This is not just another think-piece. It’s a do-list for every player in travel retail –  airport operators, duty-free retailers, luxury brands, airlines and DMOs. Why?  Because the customer has changed. It’s now the She Economy that sets the pace: she researches upstream on RED (Xiaohongshu) and Douyin, compares by reflex, and still wants human help at the point of truth. If your part of the journey can’t show proof in one scan and assistance within ten metres, then you’re leaking sales.

If you are after the Chinese She Economy market, then the guidelines that follow clearly  spell out what each stakeholder must change in the next twelve weeks. This is a great feature from Subramania Bhatt, CEO, China Trading Desk, whose detailed and actionable playbook merits serious attention from all parties.

Across China Trading Desk’s 2025 tracking, a clear picture has emerged. Women are the centre of gravity in China’s outbound recovery: they make up the majority of travellers overall, and the skew intensifies in Gen-Z. In our Q2 2025 Gen-Z cut, 63.8% of respondents were female. Decision-making is mobile, social, and late-funnel: roughly 76% of travellers book within a month of departure (nearly 80% for Gen-Z), yet the research that drives conversion occurs upstream on RED and Douyin. The She Economy is no longer a “segment”. It’s the operating system for airport retail. Simply put, in a world where she researches upstream and validates in public, “Proof is the product. Assistance is the differentiator.”

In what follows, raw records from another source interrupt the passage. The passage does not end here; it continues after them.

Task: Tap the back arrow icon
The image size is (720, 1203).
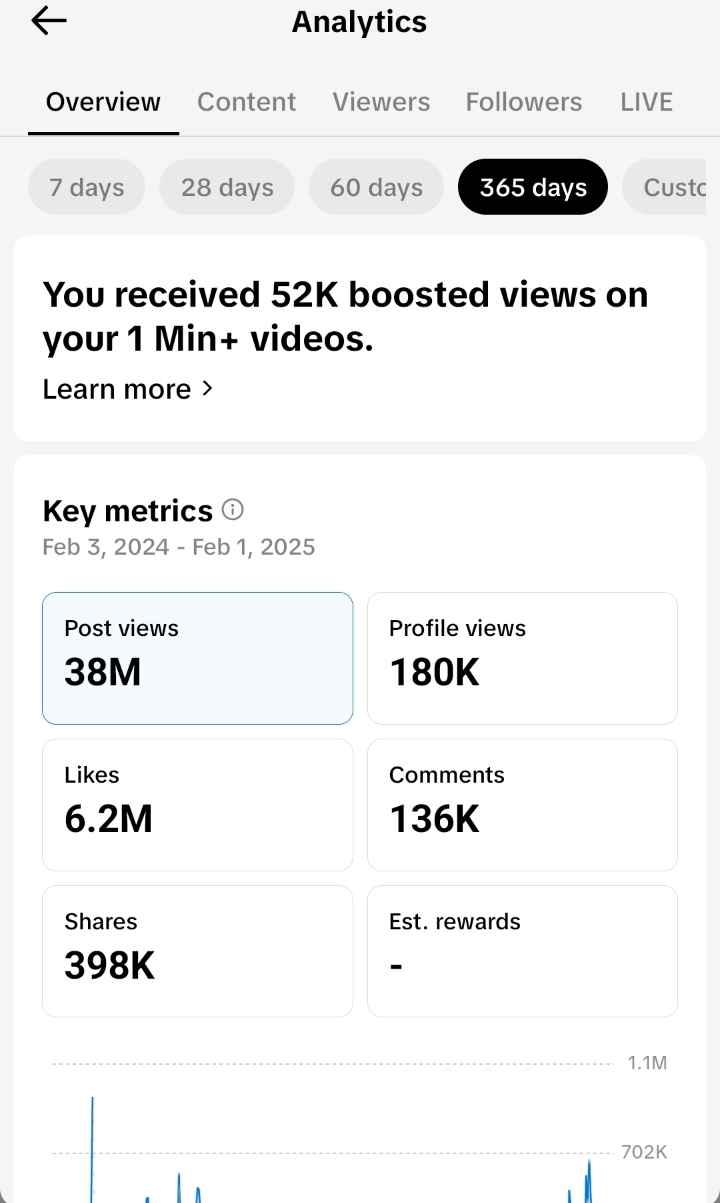Action: [x=48, y=21]
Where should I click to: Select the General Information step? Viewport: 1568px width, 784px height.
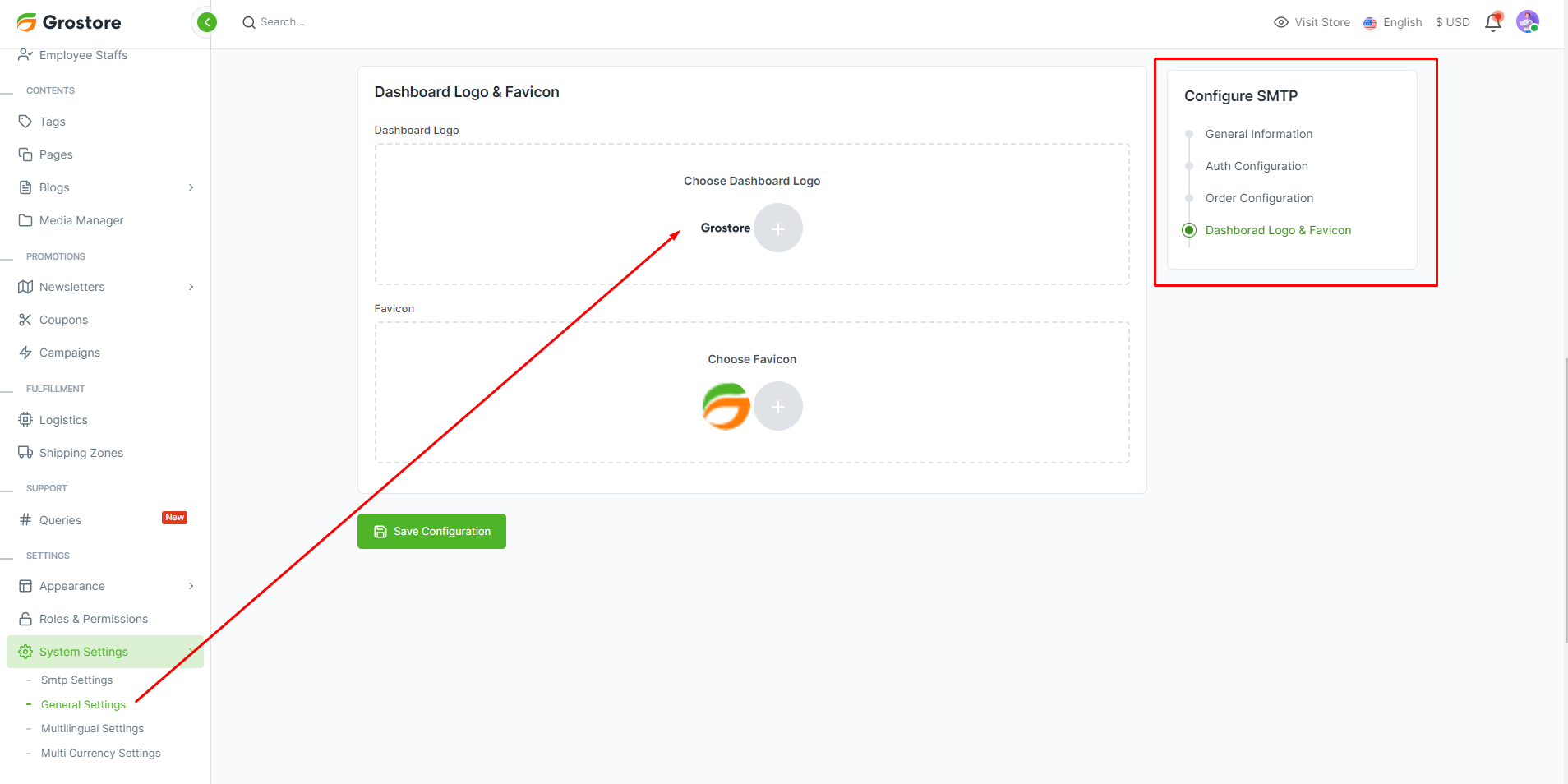click(x=1258, y=134)
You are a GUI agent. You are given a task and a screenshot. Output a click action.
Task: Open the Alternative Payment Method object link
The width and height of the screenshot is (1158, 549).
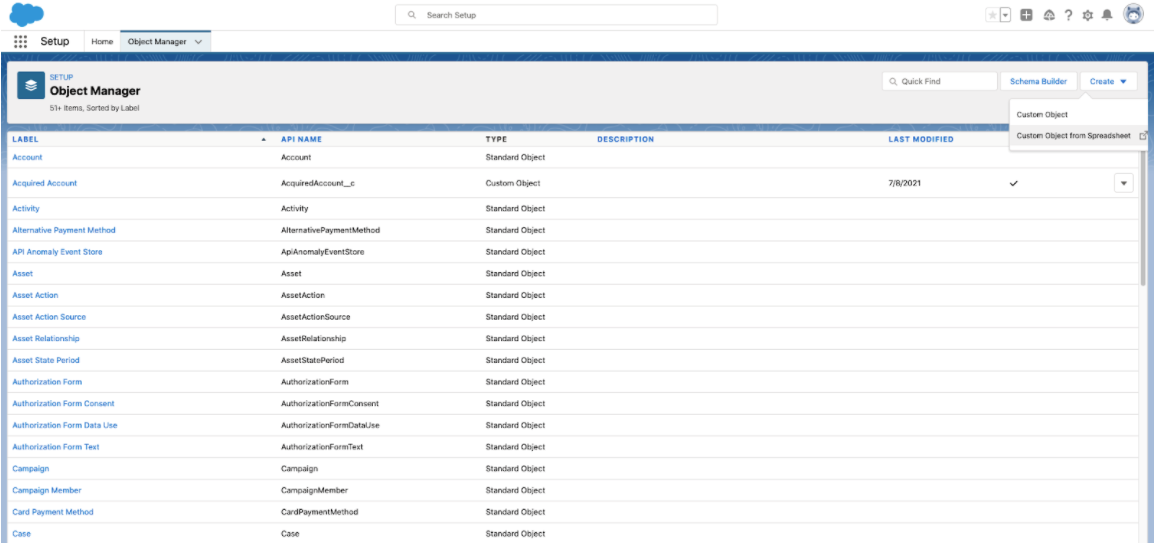(x=63, y=230)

There’s also a deeper cultural driver: “悦己第一” — self-reward first. The younger lifestyle work shows self-soothing and emotional pay-off have moved from indulgence to necessity. That affects what she buys (wellness, beauty, comfort) and how she buys (peer-proofed, mood-led, expressive).  At a platform level, the 2025 QuestMobile report quantifies the scale: 624 million active female users online (↑2.6% YoY) with stickier usage (173.6 hours), heavily engaged in short-video and social; Xiaohongshu is a prime arena for discovery, discussion, and decision.

Social validation before the till — lists built on the phone.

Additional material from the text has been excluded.